Hiervon ausgehend hat das SG zu Recht das Vorliegen der Voraussetzungen für den Erlass einer einstweiligen Anordnung verneint. Das Beschwerdevorbringen ist nicht geeignet, die Richtigkeit der Entscheidung des SG in Zweifel zu ziehen. Auch im Zeitpunkt der Entscheidung des Senats ist bereits kein Anordnungsanspruch im Verhältnis zur Antragsgegnerin als der Trägerin der Leistungen nach dem SGB XII glaubhaft gemacht.
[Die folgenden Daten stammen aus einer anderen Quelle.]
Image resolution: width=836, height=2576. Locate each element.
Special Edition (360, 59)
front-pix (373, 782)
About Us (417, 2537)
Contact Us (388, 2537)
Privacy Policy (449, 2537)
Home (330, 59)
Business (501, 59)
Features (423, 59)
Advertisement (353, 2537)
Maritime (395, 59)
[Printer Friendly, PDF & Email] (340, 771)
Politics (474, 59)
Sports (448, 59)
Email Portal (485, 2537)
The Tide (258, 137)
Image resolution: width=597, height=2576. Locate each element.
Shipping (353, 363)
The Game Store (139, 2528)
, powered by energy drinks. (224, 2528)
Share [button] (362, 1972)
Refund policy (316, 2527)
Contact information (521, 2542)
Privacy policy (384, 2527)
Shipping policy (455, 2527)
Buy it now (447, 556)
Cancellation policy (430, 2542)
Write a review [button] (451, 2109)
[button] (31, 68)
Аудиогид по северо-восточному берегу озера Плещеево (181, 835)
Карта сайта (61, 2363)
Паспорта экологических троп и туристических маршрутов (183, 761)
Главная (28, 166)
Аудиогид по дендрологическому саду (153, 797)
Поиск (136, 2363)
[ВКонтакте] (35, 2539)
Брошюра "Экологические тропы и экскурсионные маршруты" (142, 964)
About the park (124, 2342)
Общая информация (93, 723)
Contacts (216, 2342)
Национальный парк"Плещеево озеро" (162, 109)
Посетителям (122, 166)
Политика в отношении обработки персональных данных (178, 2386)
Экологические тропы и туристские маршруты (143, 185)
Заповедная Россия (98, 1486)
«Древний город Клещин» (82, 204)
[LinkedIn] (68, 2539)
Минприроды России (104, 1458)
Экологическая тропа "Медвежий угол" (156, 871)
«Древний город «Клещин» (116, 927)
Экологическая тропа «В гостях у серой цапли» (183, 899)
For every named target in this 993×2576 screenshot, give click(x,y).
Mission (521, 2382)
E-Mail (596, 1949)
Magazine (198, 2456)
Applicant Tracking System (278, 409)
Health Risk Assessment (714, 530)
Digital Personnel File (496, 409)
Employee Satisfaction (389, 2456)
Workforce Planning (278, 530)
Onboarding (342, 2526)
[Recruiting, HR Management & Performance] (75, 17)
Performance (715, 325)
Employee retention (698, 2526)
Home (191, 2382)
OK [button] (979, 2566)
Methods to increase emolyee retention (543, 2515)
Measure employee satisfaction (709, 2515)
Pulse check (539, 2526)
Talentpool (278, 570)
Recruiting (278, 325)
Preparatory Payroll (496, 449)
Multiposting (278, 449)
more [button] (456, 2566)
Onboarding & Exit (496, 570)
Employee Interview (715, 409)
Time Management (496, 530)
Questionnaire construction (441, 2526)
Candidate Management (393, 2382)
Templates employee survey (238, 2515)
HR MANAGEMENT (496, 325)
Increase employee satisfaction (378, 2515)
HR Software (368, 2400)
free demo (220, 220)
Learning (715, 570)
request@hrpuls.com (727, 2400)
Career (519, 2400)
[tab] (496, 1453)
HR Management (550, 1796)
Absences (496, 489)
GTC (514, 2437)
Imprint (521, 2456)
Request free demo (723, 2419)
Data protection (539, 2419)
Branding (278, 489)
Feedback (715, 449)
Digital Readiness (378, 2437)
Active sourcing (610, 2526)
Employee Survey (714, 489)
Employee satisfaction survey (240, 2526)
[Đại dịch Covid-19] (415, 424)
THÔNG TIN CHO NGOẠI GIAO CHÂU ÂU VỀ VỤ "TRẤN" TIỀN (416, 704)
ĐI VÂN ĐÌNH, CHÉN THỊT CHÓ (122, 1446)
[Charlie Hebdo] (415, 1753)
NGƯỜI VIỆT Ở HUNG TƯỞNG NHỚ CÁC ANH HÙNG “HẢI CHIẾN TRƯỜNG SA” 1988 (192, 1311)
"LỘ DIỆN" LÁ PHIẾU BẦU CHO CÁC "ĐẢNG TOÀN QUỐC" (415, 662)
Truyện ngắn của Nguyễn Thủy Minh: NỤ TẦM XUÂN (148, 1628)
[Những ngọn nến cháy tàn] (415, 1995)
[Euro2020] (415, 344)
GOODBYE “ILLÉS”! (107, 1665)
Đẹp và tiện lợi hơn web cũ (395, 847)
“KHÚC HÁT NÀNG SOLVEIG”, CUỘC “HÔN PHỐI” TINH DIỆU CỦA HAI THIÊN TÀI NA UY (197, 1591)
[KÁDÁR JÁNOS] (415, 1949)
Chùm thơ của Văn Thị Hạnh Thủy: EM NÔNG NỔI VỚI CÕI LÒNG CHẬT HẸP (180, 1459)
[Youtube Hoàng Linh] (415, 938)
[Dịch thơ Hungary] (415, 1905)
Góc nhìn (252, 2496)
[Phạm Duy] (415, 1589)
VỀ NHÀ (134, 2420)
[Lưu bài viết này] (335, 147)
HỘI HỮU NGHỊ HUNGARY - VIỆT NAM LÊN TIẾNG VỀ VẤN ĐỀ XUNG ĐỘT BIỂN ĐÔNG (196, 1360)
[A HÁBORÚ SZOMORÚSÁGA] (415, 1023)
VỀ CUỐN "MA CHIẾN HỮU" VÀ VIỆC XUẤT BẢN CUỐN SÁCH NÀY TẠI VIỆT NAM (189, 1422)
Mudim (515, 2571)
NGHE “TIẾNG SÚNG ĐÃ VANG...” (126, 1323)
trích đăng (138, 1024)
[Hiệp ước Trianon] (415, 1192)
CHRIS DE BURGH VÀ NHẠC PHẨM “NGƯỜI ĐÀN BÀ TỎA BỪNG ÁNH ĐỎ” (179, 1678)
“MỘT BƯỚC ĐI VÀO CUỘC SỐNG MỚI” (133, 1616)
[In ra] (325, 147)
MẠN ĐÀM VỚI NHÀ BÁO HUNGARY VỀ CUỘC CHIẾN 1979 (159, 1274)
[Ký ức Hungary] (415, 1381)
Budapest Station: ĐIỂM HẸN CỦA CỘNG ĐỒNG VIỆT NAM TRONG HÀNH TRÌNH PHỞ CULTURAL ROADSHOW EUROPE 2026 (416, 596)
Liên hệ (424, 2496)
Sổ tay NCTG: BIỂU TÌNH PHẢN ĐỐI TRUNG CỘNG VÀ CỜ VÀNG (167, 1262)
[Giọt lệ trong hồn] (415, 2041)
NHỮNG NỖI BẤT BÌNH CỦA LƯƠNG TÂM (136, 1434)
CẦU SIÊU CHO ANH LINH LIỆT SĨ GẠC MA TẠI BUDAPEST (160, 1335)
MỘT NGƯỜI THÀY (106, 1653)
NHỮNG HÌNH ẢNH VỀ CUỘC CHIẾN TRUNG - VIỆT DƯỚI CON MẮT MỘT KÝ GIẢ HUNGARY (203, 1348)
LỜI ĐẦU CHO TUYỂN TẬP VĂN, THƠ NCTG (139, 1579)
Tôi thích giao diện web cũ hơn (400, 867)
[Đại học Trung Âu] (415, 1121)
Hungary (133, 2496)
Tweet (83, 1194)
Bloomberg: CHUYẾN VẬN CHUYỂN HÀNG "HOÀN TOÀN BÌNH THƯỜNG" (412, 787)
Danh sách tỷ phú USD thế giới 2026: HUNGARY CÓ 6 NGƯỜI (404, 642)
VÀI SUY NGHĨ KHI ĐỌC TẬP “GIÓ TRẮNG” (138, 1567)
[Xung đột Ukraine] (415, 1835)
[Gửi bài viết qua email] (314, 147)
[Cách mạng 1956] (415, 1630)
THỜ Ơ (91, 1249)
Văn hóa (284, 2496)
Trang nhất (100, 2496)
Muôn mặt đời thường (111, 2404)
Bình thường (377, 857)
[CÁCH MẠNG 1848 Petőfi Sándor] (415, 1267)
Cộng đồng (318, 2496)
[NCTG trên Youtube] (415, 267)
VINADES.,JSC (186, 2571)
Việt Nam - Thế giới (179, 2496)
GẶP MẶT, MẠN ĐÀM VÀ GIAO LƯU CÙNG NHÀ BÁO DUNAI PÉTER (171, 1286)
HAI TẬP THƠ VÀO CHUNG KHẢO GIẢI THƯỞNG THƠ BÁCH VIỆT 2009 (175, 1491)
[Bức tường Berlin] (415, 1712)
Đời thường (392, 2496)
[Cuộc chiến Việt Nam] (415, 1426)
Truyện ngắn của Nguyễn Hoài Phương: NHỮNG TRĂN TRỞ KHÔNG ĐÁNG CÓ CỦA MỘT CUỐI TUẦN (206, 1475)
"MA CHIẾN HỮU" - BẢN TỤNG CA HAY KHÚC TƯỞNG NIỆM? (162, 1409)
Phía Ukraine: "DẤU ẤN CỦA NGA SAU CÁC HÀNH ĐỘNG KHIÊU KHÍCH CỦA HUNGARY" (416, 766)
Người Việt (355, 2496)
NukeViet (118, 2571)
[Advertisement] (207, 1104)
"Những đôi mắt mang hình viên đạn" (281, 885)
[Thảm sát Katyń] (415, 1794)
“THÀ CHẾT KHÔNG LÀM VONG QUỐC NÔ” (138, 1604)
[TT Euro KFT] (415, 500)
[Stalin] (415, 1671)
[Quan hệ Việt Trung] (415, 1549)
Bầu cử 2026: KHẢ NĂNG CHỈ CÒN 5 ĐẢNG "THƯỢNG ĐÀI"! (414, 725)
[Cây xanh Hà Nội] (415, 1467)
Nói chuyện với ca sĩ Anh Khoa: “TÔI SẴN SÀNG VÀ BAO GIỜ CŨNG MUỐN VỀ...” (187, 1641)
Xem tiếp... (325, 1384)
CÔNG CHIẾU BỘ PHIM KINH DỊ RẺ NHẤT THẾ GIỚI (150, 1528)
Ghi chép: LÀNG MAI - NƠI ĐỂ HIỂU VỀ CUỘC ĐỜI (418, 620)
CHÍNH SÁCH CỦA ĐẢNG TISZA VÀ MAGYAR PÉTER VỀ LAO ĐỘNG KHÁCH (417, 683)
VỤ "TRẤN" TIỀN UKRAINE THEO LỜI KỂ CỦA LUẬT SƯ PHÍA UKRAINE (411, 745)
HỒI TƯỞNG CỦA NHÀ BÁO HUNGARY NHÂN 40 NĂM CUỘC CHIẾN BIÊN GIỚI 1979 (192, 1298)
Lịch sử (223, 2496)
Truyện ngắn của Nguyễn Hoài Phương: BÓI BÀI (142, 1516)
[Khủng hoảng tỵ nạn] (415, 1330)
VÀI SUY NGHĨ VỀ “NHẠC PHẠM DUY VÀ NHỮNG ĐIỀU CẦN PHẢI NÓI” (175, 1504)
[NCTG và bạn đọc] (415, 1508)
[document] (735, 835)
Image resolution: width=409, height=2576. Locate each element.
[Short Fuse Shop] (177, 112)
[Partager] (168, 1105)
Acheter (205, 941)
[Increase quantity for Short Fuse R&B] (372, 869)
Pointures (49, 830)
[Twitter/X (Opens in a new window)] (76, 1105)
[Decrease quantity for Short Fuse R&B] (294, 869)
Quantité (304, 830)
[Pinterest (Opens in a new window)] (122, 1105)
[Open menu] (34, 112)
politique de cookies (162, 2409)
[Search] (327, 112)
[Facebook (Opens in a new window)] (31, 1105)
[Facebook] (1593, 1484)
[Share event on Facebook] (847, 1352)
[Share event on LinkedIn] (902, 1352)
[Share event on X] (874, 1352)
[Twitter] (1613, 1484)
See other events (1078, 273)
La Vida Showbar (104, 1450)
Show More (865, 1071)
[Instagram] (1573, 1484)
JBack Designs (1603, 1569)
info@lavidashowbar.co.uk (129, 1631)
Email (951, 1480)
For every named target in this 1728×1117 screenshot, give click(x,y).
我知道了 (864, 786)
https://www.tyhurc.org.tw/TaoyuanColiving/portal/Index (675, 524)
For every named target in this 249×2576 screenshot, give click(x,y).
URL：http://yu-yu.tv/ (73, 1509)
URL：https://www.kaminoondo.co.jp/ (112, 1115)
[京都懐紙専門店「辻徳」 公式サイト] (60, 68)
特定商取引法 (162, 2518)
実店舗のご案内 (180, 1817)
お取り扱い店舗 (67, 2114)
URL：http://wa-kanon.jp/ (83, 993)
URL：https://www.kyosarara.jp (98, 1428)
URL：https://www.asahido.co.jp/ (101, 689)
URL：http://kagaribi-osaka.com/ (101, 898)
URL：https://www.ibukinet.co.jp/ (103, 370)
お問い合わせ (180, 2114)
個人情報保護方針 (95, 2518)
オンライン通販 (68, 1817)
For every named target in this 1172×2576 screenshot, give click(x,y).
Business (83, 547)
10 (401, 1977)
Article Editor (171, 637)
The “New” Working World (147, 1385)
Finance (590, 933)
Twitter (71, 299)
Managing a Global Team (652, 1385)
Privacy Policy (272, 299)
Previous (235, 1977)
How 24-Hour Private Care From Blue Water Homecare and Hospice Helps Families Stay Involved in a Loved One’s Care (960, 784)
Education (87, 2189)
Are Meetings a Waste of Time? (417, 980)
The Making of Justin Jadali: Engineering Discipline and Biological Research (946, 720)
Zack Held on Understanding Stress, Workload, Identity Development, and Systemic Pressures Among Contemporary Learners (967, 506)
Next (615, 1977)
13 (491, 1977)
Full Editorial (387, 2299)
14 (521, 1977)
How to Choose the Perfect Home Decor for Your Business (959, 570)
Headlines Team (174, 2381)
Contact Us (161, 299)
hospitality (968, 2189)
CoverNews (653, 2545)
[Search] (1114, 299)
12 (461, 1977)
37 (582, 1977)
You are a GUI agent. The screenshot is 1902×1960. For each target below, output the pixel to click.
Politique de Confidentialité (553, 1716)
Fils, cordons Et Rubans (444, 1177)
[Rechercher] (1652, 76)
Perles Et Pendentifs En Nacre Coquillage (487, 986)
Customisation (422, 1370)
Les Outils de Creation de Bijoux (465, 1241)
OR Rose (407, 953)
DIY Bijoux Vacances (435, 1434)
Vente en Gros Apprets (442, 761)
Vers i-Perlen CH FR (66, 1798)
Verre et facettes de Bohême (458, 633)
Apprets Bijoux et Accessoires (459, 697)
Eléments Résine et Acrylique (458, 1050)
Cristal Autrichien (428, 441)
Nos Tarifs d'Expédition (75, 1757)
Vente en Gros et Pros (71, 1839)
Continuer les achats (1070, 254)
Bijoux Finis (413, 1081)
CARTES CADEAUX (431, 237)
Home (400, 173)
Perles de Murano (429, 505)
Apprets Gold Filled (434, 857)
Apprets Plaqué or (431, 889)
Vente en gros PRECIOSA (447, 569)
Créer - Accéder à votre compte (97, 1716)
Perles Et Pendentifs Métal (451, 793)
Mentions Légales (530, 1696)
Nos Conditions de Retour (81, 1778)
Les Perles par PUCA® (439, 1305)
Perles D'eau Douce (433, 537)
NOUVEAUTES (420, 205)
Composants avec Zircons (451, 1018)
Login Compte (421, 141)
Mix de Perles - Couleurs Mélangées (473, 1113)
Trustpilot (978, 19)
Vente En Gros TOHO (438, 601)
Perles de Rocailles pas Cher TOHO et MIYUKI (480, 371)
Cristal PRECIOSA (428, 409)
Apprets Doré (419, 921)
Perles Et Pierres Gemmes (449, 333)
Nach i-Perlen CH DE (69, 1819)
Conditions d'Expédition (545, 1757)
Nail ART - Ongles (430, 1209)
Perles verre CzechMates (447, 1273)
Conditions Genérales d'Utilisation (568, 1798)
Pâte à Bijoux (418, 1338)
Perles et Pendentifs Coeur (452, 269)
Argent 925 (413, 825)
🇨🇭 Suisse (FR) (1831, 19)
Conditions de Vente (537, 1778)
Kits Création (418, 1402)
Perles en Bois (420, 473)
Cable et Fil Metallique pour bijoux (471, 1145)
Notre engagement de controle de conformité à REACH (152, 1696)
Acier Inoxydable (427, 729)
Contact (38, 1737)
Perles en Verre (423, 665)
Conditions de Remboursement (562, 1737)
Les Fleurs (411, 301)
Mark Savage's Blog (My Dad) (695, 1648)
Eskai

Nach § 21 Satz 1 SGB XII erhalten Personen, die nach dem Sozialgesetzbuch Zweites Buch (SGB II) leistungsberechtigt sind, - vom Ausnahmefall des § 34 SGB XII abgesehen - keine Leistungen für den Lebensunterhalt nach dem SGB XII; eine entsprechende Ausschlussregelung ist in § 5 Abs. 2 Satz 1 Sozialgesetzbuch Zweites Buch (SGB II) vorgesehen. Leistungen nach dem SGB II erhalten gemäß § 7 Abs. 1 Satz 1 SGB II Personen, die u. a. das 15. Lebensjahr vollendet und das 65. Lebensjahr noch nicht vollendet haben, erwerbsfähig und hilfebedürftig sind. Nach der gesetzlichen Definition in § 8 Abs. 1 SGB II ist erwerbsfähig, wer nicht wegen Krankheit oder Behinderung auf absehbare Zeit außerstande ist, unter den üblichen Bedingungen des allgemeinen Arbeitsmarktes mindestens drei Stunden täglich erwerbsfähig zu sein. Hiervon ist - bis auf Weiteres - beim Antragsteller auszugehen, der bis zur endgültigen Feststellung der Erwerbsfähigkeit oder Erwerbsunfähigkeit durch den Rentenversicherungsträger gemäß § 45 SGB XII oder durch die Agentur für Arbeit gemäß § 44a SGB II grundsätzlich Anspruch auf Leistungen zum Lebensunterhalt nach dem SGB II (Arbeitslosengeld II (Alg II)) hat (vgl. dazu auch den Beschluss des Senats vom 1. August 2006 - L 7 SO 3704/06 ER-B -). Bei ungeklärter Erwerbsfähigkeit gilt dies so lange, bis eine verbindliche Feststellung erfolgt ist. Diese Rangfolge ergibt sich aus dem Gesetz und entspricht der Systematik der Hilfen zum Lebensunterhalt nach SGB II und SGB XII (vgl. zum Vorrang der Leistungen nach SGB II u. a. Beschlüsse des Senats vom 1. Juni 2005 - L 7 SO 1840/06 ER-B -, FEVS 57, 170, vom 14. Juli 2006 - L 7 SO 3419/06 ER-B - und vom 21. Mai 2007 - L 7 SO 1845/07 PKH-B -).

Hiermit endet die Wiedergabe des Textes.